Dominant de ses coteaux l’estuaire de la Gironde, SAINT-CIERS-DE-CANESSE est vouée à la vigne. Aussi est-elle une des premières communes des « Côtes de Bourg » tant par la taille que la qualité de son terroir.
Son vignoble est établi sur les crêtes et les pentes de petites vallées où coulent des ruisseaux dont l’un est une limite géographique réputée. En effet, celui qui porte le nom de Brouillon au nord et de Gamaye au sud est la frontière historique entre la langue d’Oïl et la langue d’Oc.
Pays de collines descendant vers la Gironde la commune de Saint-Ciers de Canesse offre de larges panoramas sur les communes bordant l’estuaire et sur celui-ci.
La dorsale qu’emprunte le RD 250 en est le témoignage : de Mercier à Nicoleau, des vues exceptionnelles s’ouvrent sur le fleuve et le coteau de Montuzet à Plassac.
Mais si vous arrivez par Nodeau et empruntez le chemin communal vers Pinchaud, vous y découvrirez en outre des vues sur Villeneuve et Gauriac, les Iles et le Médoc au fond de l’horizon.
D’autres paysages, plus fermés, sont aussi remarquables, notamment la vallée du Grenet avec les versants de Comps et Gauriac depuis la place de l’église et le chemin de la Tuilière, depuis Boubereau, la vallée du ruisseau de la Chapelle.

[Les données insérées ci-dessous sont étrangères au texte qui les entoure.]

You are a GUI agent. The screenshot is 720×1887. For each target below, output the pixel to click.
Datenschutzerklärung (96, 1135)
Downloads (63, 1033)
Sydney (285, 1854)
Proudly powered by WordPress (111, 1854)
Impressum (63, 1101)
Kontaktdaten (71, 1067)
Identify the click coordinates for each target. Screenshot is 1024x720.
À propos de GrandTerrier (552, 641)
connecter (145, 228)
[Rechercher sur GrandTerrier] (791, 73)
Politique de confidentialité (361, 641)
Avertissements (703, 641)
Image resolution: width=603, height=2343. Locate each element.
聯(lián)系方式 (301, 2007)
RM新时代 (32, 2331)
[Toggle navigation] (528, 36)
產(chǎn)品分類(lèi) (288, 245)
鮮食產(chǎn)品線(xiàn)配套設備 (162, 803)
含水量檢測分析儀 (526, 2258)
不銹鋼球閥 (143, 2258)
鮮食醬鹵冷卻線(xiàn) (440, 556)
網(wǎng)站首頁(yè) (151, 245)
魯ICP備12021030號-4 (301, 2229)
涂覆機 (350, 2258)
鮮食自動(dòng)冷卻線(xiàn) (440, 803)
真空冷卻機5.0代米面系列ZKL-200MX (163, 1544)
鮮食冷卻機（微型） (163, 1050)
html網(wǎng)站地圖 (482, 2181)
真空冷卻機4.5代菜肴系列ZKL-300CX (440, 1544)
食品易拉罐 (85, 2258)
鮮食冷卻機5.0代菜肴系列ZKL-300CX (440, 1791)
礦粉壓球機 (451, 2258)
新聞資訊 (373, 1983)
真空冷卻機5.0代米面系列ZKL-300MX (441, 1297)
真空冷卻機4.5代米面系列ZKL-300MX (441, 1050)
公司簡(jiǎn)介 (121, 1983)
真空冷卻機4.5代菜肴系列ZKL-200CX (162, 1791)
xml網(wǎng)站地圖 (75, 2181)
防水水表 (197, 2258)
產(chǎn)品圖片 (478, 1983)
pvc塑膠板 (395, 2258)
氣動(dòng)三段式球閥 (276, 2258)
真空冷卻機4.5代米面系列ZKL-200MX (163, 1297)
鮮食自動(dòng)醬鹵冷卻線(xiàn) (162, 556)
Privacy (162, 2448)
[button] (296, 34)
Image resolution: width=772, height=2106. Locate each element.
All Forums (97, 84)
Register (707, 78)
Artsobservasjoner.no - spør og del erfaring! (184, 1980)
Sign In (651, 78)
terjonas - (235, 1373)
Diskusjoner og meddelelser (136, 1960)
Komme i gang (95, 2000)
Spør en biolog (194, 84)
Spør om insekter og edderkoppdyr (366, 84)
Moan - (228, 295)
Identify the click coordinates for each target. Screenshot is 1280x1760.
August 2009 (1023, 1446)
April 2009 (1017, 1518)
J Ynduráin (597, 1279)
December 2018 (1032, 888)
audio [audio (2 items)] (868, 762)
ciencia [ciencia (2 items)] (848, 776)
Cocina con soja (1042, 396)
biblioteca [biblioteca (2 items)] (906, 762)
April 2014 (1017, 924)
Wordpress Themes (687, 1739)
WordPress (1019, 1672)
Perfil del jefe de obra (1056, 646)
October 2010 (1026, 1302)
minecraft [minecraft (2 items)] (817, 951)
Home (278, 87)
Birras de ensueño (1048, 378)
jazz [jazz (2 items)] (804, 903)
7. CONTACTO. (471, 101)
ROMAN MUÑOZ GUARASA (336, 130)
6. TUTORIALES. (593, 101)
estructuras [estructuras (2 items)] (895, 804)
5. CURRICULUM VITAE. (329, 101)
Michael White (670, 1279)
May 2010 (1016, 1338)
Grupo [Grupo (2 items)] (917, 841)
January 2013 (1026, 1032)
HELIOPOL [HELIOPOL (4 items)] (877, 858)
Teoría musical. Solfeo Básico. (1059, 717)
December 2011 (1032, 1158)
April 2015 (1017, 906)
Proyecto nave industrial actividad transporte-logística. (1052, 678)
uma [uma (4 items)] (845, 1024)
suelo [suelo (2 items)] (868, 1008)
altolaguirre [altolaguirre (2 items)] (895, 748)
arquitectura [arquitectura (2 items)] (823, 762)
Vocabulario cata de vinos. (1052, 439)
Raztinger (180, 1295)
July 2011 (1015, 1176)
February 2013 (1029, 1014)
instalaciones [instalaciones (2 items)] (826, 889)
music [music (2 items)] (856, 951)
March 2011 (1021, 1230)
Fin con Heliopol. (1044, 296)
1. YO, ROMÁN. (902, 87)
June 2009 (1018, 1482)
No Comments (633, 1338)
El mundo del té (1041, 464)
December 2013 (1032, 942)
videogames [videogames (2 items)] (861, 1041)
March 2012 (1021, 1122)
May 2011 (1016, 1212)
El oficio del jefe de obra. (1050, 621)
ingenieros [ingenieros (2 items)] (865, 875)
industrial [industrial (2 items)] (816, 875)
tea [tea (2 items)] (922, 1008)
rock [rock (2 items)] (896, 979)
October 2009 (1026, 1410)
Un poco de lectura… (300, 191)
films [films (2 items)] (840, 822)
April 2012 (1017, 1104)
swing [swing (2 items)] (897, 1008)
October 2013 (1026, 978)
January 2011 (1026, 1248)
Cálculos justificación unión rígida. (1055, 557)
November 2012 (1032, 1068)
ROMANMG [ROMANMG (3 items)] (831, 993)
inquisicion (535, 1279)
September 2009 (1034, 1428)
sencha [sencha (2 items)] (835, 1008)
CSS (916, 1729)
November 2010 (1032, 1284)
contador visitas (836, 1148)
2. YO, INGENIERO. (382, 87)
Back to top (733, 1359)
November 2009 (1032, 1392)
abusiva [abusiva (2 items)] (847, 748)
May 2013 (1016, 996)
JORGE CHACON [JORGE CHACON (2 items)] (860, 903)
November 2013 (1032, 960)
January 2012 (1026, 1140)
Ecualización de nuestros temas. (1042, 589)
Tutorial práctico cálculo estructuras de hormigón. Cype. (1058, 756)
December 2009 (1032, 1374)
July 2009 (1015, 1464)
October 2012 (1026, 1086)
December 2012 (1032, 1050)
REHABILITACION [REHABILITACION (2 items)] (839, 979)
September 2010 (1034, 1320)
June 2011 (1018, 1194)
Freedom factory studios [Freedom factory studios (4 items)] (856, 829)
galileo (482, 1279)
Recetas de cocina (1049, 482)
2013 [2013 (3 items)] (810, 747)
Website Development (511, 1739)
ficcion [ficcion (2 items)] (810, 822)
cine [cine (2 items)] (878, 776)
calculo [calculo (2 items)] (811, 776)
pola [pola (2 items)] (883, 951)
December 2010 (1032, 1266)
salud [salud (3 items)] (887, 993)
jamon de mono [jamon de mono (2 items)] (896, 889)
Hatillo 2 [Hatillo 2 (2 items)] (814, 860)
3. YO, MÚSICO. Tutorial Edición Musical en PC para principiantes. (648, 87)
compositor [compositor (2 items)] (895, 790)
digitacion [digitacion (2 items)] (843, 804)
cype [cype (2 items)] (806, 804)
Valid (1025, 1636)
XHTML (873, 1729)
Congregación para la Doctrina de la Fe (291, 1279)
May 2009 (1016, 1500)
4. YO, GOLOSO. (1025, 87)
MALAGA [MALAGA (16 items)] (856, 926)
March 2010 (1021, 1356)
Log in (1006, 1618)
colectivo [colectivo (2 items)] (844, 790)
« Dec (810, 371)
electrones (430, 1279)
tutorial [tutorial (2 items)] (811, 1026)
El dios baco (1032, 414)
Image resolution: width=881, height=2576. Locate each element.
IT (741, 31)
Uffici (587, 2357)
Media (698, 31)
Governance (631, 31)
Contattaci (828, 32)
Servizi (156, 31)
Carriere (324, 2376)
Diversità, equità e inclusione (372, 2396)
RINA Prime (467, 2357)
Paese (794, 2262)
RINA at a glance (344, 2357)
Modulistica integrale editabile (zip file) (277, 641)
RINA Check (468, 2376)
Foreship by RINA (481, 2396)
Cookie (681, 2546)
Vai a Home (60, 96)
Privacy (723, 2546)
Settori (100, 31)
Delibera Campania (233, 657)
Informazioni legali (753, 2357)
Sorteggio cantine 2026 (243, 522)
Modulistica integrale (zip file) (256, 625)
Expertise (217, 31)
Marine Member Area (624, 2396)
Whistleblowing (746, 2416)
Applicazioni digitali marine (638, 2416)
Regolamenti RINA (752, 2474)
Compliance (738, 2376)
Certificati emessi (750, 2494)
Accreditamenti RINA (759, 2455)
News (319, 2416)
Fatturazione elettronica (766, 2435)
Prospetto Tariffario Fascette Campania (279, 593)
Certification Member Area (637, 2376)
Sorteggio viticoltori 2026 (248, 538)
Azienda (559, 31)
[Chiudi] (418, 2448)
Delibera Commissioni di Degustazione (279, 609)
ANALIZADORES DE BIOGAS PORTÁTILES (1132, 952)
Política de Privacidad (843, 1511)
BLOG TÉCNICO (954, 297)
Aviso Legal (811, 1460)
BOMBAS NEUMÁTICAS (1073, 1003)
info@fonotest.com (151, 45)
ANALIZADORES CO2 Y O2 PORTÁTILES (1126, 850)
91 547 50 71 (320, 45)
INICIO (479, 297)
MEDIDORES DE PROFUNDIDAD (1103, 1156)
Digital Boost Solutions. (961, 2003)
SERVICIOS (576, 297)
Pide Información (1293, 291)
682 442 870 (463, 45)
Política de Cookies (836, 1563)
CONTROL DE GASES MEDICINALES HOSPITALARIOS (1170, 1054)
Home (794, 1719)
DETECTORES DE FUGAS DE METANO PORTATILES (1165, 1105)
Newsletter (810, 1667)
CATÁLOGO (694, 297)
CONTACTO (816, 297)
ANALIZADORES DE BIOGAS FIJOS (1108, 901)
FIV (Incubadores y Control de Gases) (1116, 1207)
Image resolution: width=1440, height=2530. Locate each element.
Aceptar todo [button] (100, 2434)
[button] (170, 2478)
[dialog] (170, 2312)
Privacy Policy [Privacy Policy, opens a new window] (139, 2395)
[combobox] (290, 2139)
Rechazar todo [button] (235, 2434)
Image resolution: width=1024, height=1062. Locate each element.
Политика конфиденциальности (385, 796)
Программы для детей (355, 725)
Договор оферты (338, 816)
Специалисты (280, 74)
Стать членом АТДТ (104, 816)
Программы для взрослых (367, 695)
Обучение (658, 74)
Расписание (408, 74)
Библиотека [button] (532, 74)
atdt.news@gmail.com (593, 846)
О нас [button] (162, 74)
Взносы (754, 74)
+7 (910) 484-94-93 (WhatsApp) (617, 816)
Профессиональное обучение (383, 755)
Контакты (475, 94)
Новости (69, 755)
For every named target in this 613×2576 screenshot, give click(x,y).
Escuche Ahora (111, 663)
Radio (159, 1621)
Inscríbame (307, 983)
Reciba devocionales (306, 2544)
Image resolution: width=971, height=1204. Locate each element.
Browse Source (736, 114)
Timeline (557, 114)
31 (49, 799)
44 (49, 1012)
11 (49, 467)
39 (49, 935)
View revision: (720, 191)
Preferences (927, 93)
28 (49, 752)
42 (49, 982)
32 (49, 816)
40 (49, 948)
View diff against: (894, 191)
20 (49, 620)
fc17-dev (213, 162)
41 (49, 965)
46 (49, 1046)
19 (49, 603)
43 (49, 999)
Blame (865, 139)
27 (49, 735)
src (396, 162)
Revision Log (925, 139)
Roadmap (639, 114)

La pièce maîtresse de la commune de Saint-Ciers de Canesse est son église romane, en situation de « belvédère » sur la vallée du Grenet, flanquée de son ancien presbytère.
Des anciennes maisons nobles, seules restent le Château Rousselle et le Château La Graulet situés dans des fonds de vallée.
Enfin, la présence dans la commune d’un sous-sol calcaire induit de nombreuses résurgences. Aussi fontaines et lavoirs bâtis sont fréquents. On les trouve au terme des chemins ruraux comme à Toire, aux Hommes, le long des voies communales dans le bourg, à Bitot, mais aussi en propriétés privées à Balleret, ou Guibonnet, pour les plus connus.